Mögliche Fallbeispiele im Tourismus

Wir befinden uns hier auf Terrain der Fallbeispiele im Tourismus. Zuerst beschreiben wir diese allgemein. Folglich durchforsten wir die Spuren nach konkreten Realisierungsmöglichkeiten. Aktuell zeigen sich uns folgende Ideen.

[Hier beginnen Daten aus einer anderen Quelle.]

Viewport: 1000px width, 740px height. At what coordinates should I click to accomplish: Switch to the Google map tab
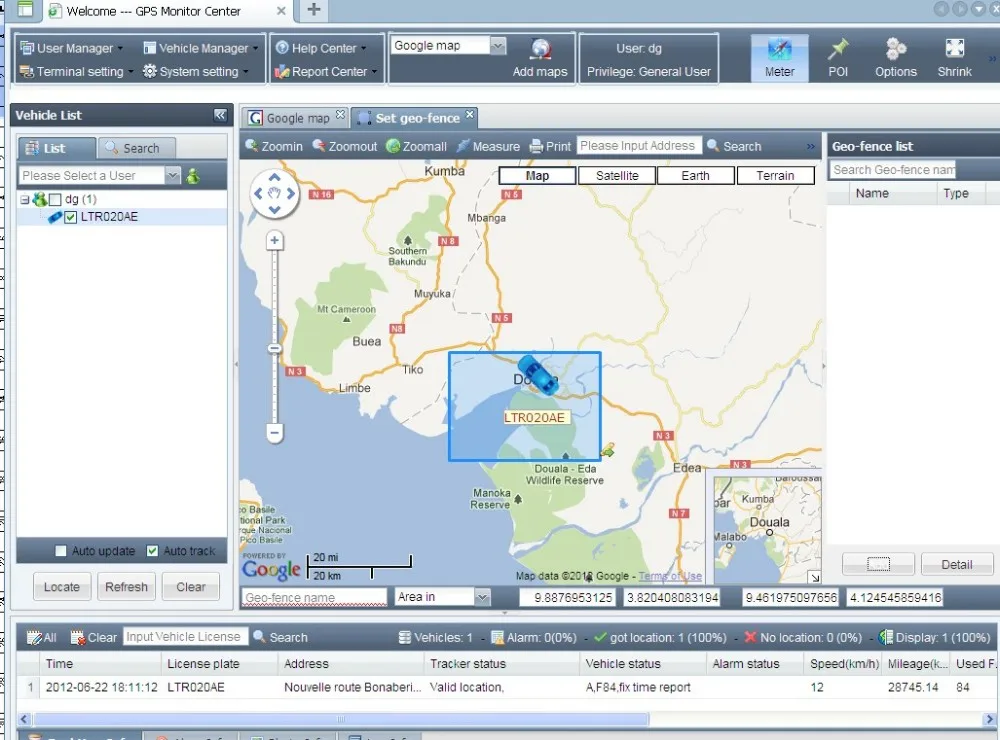pyautogui.click(x=296, y=118)
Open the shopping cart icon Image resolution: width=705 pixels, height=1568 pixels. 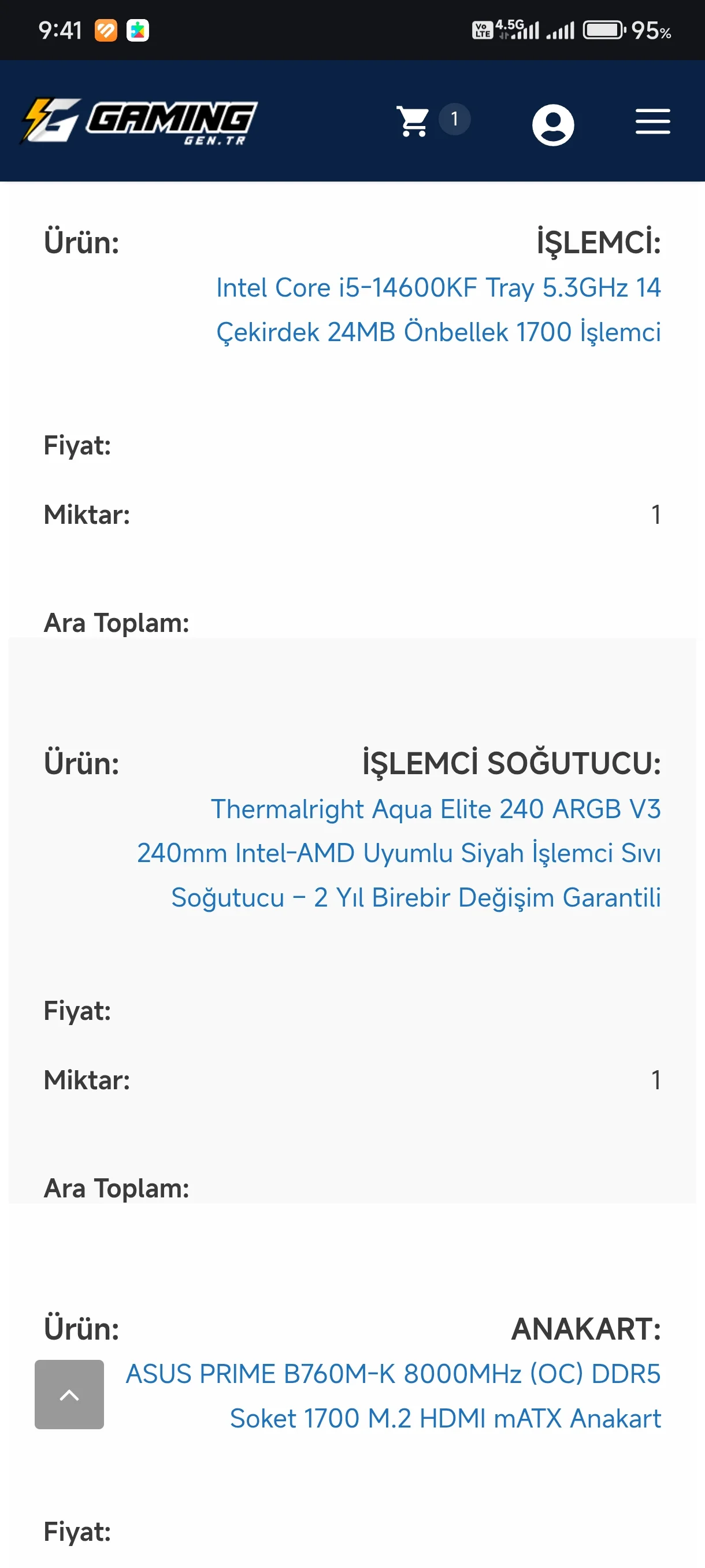[x=413, y=122]
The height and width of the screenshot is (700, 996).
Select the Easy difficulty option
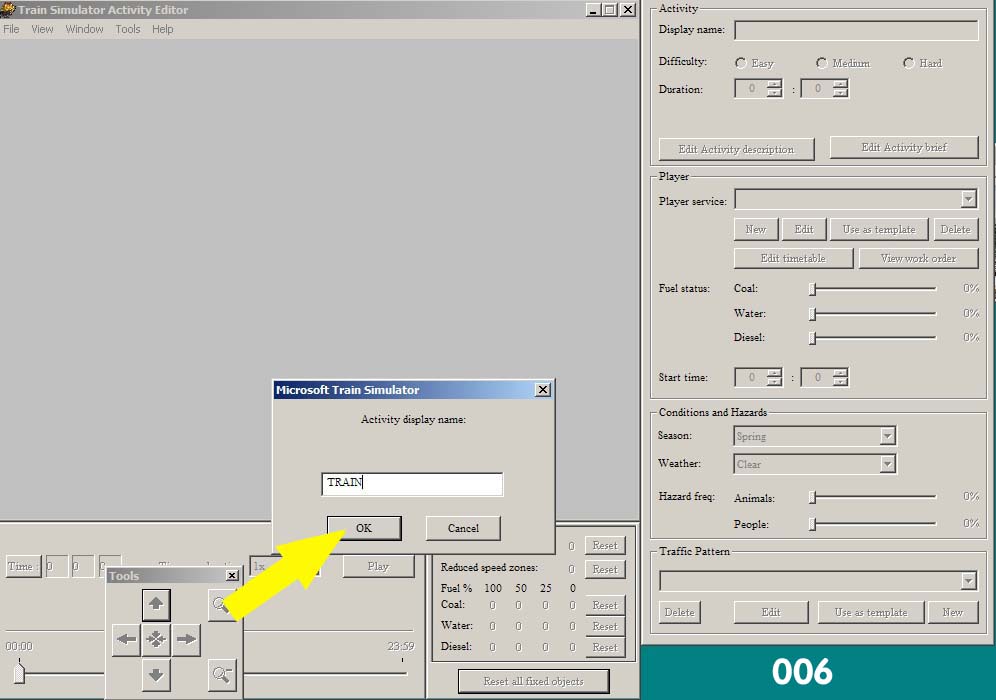[x=741, y=63]
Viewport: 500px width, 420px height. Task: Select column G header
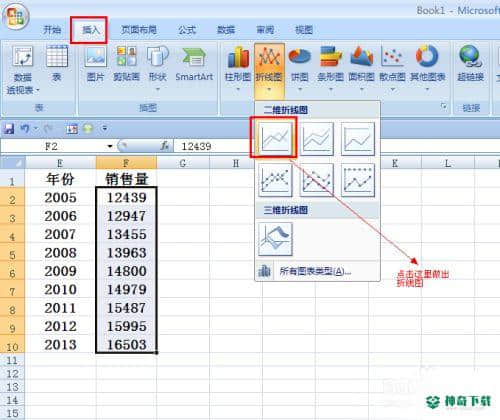pyautogui.click(x=183, y=163)
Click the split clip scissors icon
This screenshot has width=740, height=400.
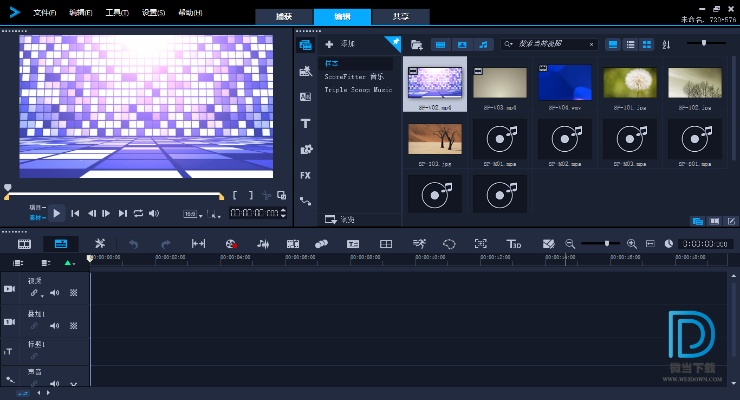point(267,196)
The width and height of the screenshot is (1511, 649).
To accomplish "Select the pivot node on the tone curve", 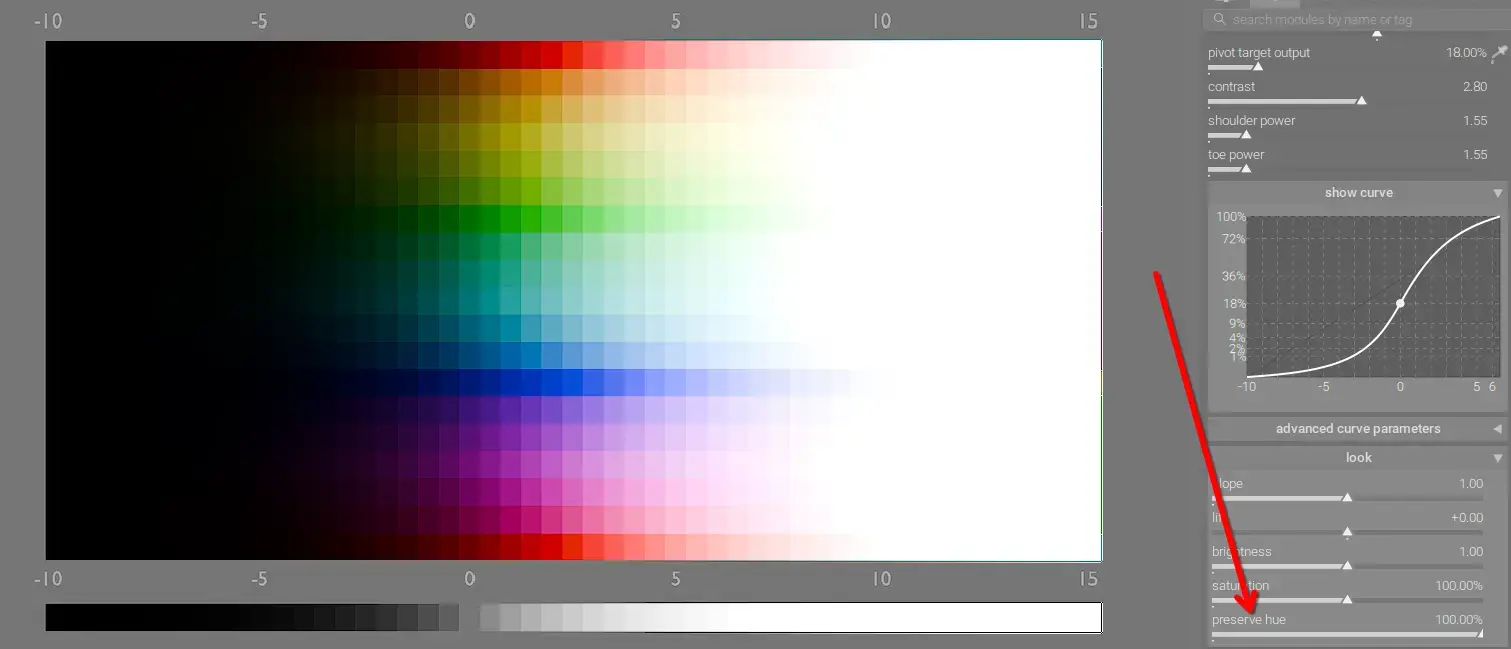I will [1400, 302].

Abendmahl von Leonardo Di Vinci
Kaum jemand kann das Abendmahl in Mailand besichtigen. Einige Kunstwerke sind derart nachgefragt, dass der Besucher sich auf einer langen Warteliste eintragen muss. Wie schafft man es nun, das Bild mit einer gewissen Exklusivität spannend zu beschreiben? Wer sich zum Abendmahl informieren möchte, der findet anderseits genügend Quellen. Es muss also dennoch eine Warteliste vorhanden sein, eine spezielle Führung, die auf Fragen antwortet und was noch?

Museen virtuell erleben
In Museen gibt es nebeneinander feste Ausstellungen und Sonderausstellungen. Ihre Räumlichkeiten können via 360° aufgenommen und entsprechende Punkte eingetragen werden, die weitere Hinweise ermöglichen. Doch auch hier sehen wir das Potenzial und eine Möglichkeit sich dabei mit einem Museumsführer zu verbinden, der mit den Gästen virtuell durch das Museum wandelt und Fragen beantwortet.

Bungeespringen
Im Internet ist das Bungeespringen möglich, analog zu einem Computerspiel. Was kann getan werden, damit sich der Sprung echt anfühlt, sodass man virtuell Nervenkitzel und positive Angst (positive Bedeutung; Eustress) verspürt. Das sind Fragen, die wir einem Spielehersteller stellen wollen.